Discipline and Punish

“The law, in its majestic equality, forbids the rich as well as the poor to sleep under bridges, to beg in the streets, and to steal bread.” – Anatole France

The New York City Police Department, apparently wounded from recent criticisms of its conduct, has undertaken a virtual work stoppage. In the past week, arrests have dropped by 66% and ticketing for minor offences such as traffic violations has plummeted by 94%. The stoppages come amidst several quite overt displays of disobedience on the part of rank and file police, who several days ago turned their backs on Mayor Bill de Blasio as he spoke at the funeral of two murdered officers.

Max Blumenthal, reporting for Alternet, has offered evidence that these protests – far from being the spontaneous behaviour of a few disgruntled officers – represent the beginnings of an organized and extremely pernicious campaign against the mayor, his administration, and the wider popular campaign for police reform that has blossomed across the United States. Blumenthal:

AlterNet has obtained emails revealing plans to organize a series of anti-de Blasio protests around the city until the summer of 2015. Billed as a non-partisan movement in support of “the men and women of the NYPD,” the protests are being orchestrated by a cast of NYPD union bosses and local Republican activists allied with Rudy Giuliani, the former mayor who recently called on de Blasio to “say you’re sorry to [NYPD officers] for having created a false impression of them.” The first rally is planned to take place at Queens Borough Hall at noon on January 13…A cursory glance at message boards on a semi-private police chat forum suggests that opposition to de Blasio within NYPD ranks has descended into raw racial paranoia. 

The support for anti-de Blasio, “pro police” measures offered by figures on the American right is striking, if unsurprising, given their general attitude towards any kind of work stoppage – particularly one supported by several [police] union leaders. This curious omission in the general conservative antipathy to worker organization of any kind is not without precedent. In the midst of his assault on the state’s labour movement, Wisconsin Governor Scott Walker managed to leave out traditionally Republican constituencies like police and firefighters, turning his offensive instead against teachers and other unionized public employees.

I hope you’ll pardon my sardonic tone in the preceding, because I don’t mean to imply there’s any kind of ideological contradiction here.

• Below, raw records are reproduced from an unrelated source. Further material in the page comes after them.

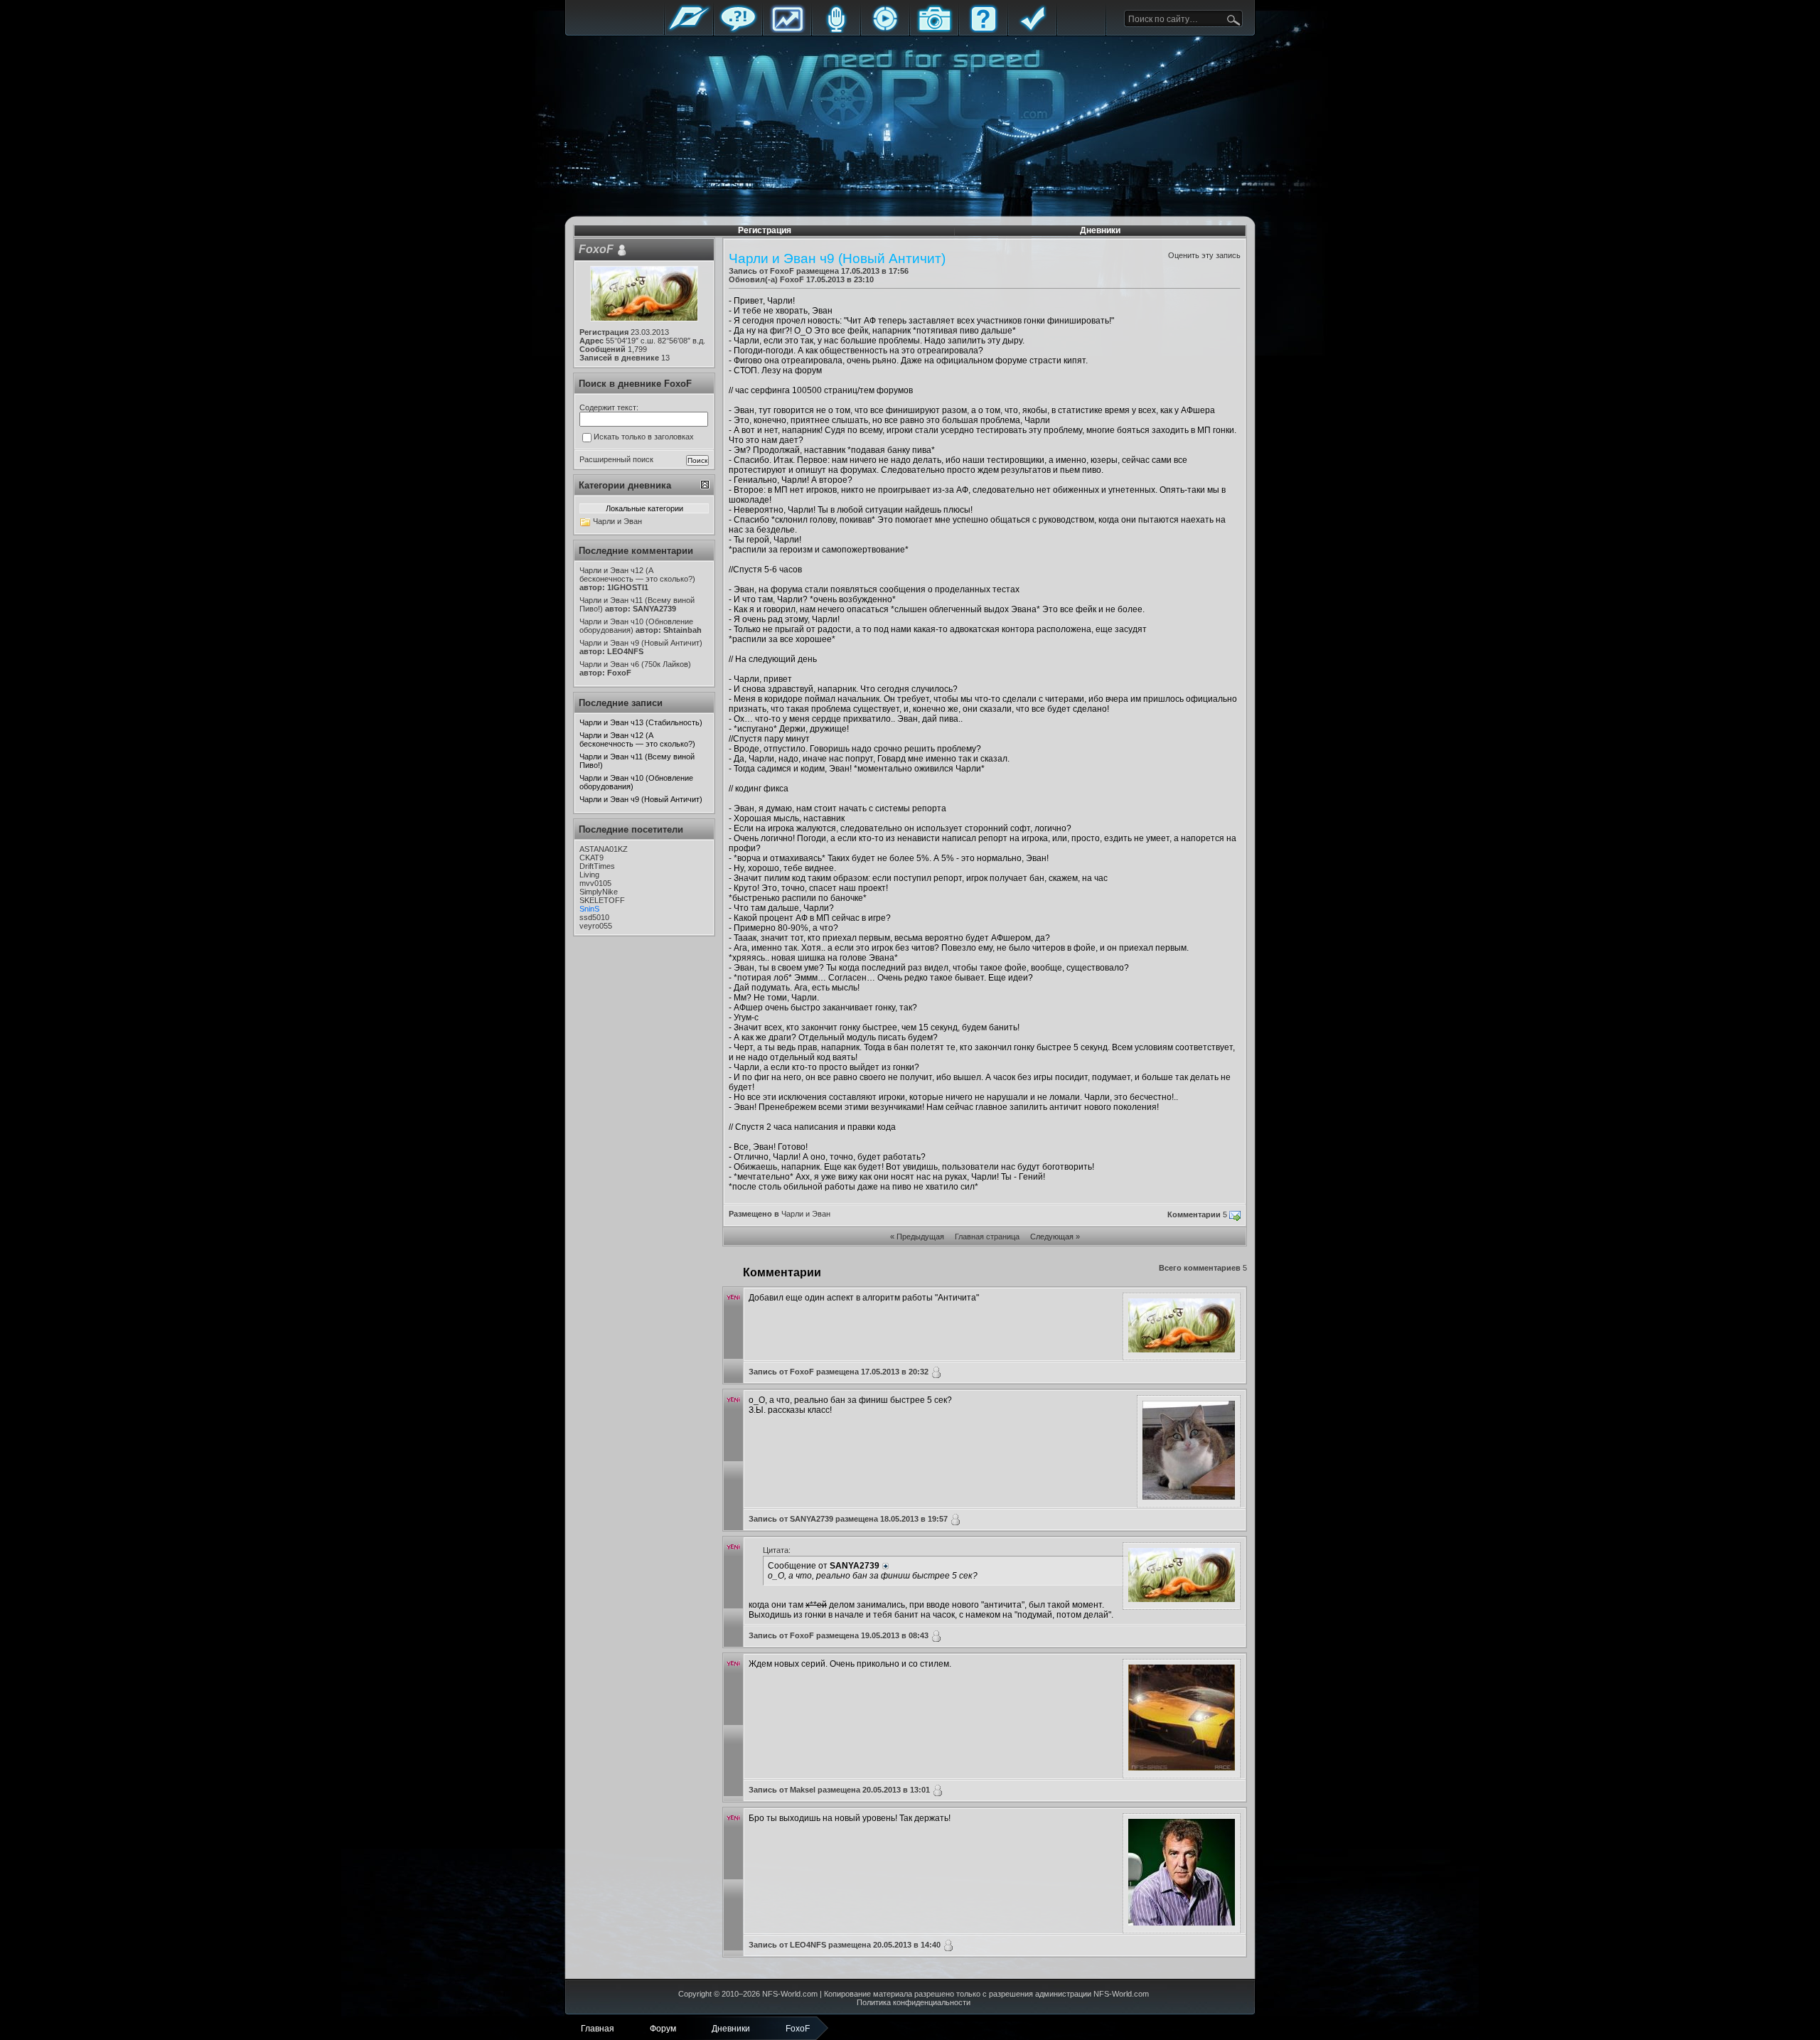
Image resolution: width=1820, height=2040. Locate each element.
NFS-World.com (790, 1994)
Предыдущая (920, 1236)
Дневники (1100, 230)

The political right, which says it believes in values like individual liberty, personal responsibility, order, and which defends “private enterprise” as an indispensable bulwark against bureaucratic coercion, has never really had a problem with its two ostensible adversaries: the state and “collectivism”. Far from it. The same conservatives who routinely complain that popular protests are unduly disruptive, or that an overreaching state is crippling individual initiative, now defend the right of the police department in America’s largest city to unilaterally retreat from its basic duties and a campaign to discredit its most senior elected official.

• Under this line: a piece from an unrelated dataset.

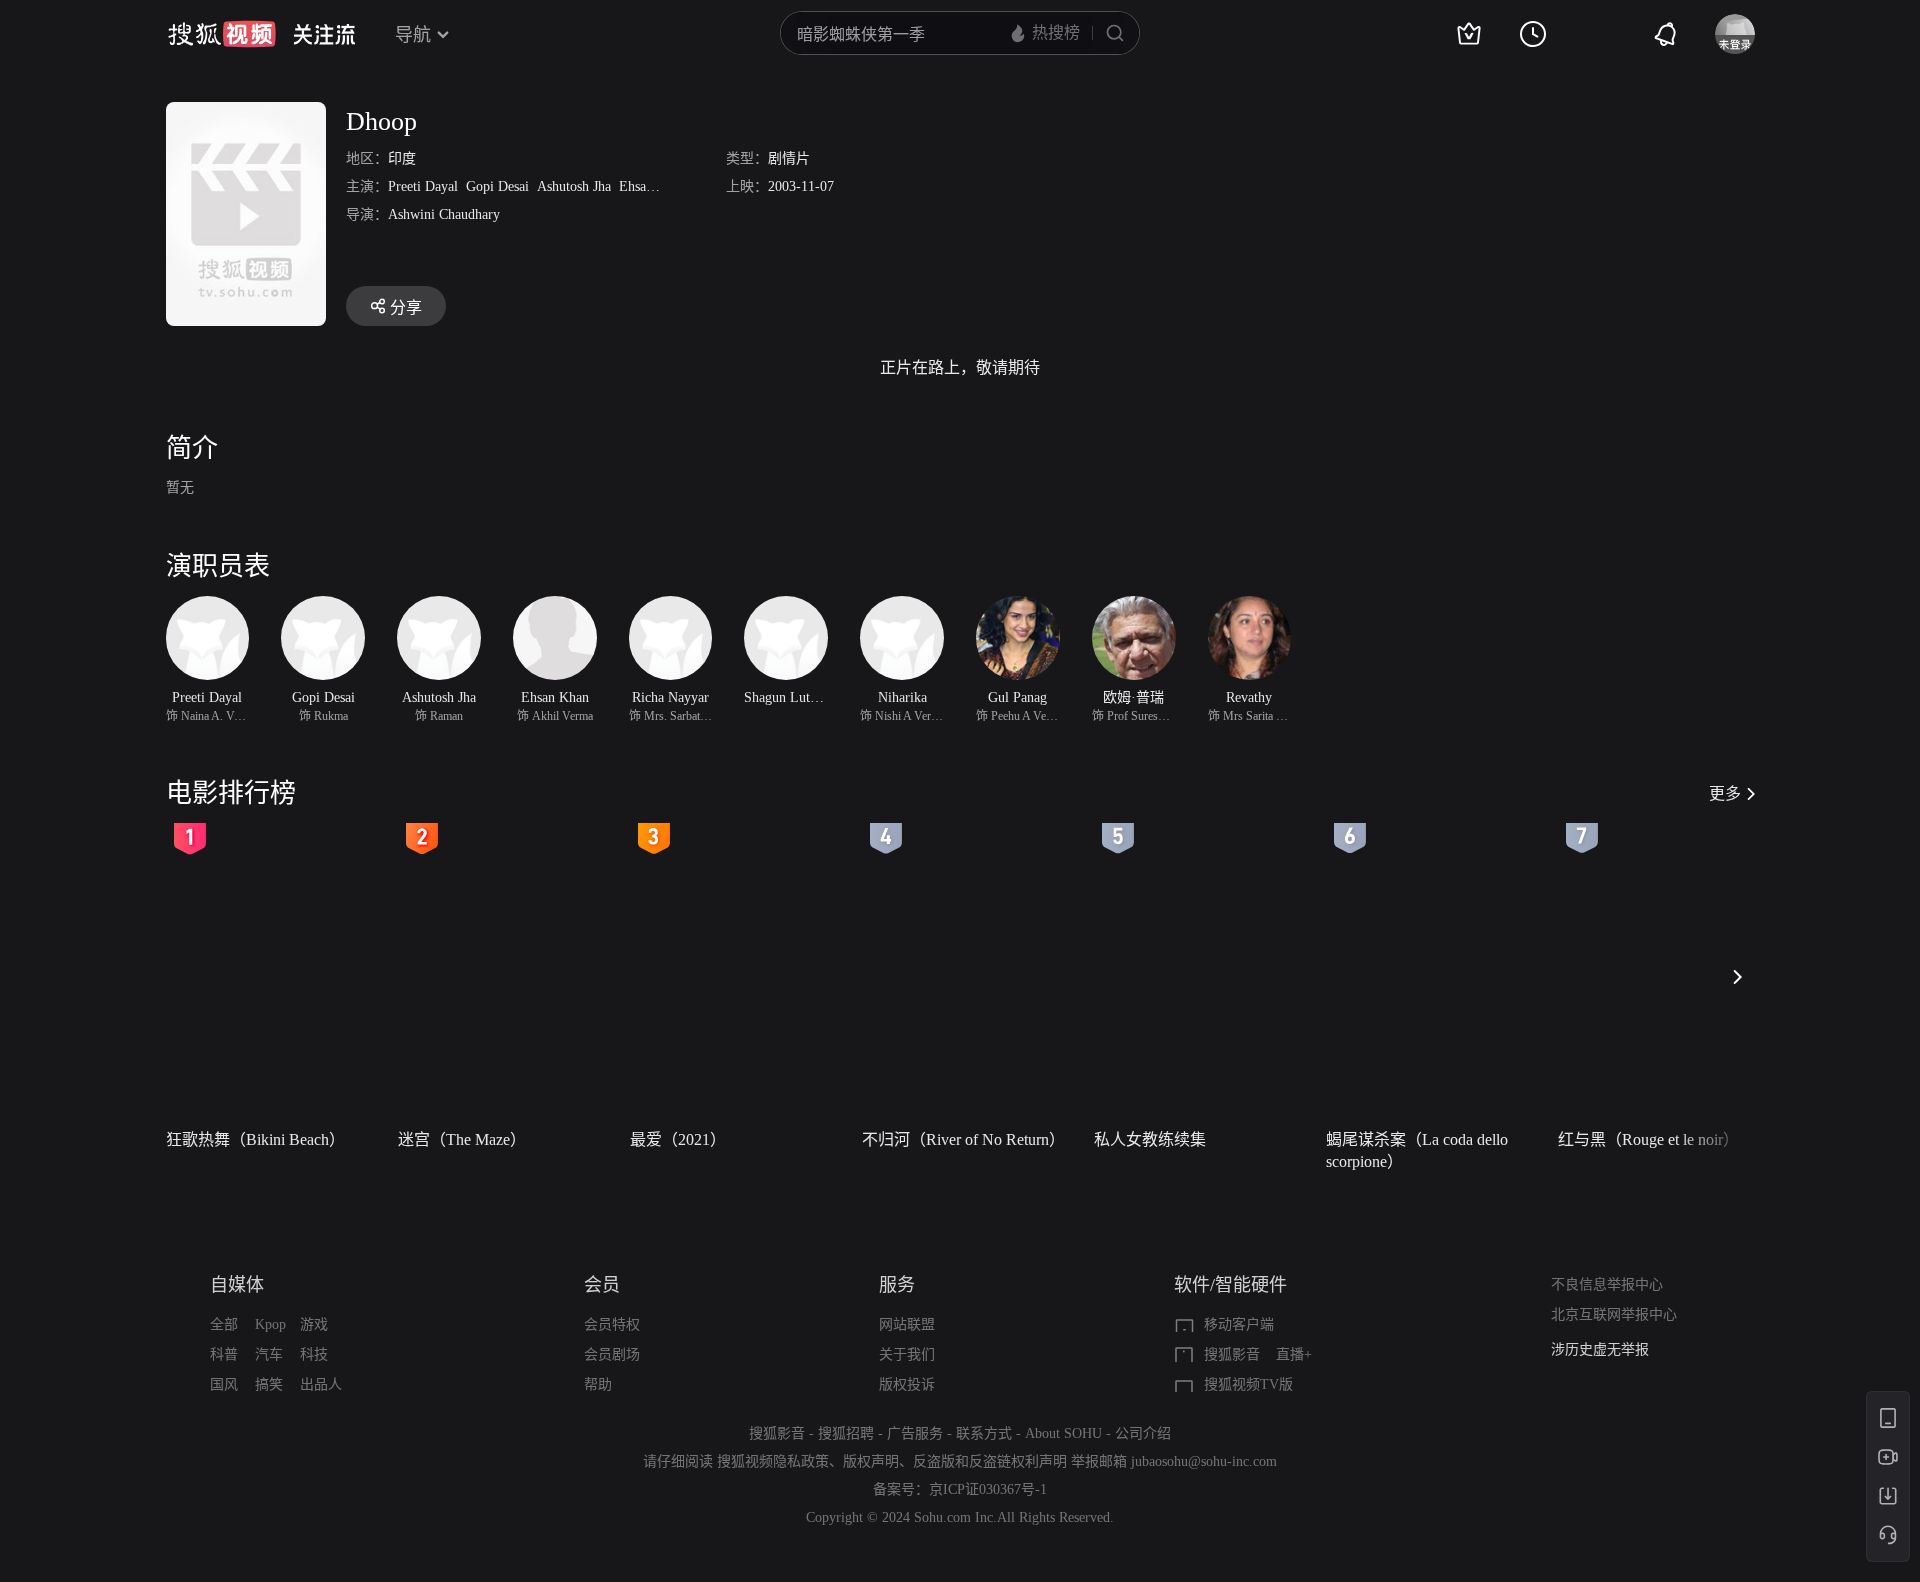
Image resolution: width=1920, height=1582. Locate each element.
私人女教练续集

Despite their rhetoric, the modern conservative has little problem with the state as such. They may have devised a sophisticated and politically effective demonology to discredit and undermine its social functions (social security, public health, environmental stewardship, redistribution) but when it comes to its disciplinary or coercive functions (namely those which involve the institutionalized use of force, in this case to suppress popular protests against systemic racism), we are told these are simply above criticism.

And so, the same talking heads we could expect to bleat about “politicized union bosses” and “collectivism” in the face of a strike by teachers, steelworkers, or public servants, are now great champions of a work stoppage by the New York City Police Department and a campaign against the city’s elected chief executive.

The emperor seems to be lacking his clothes.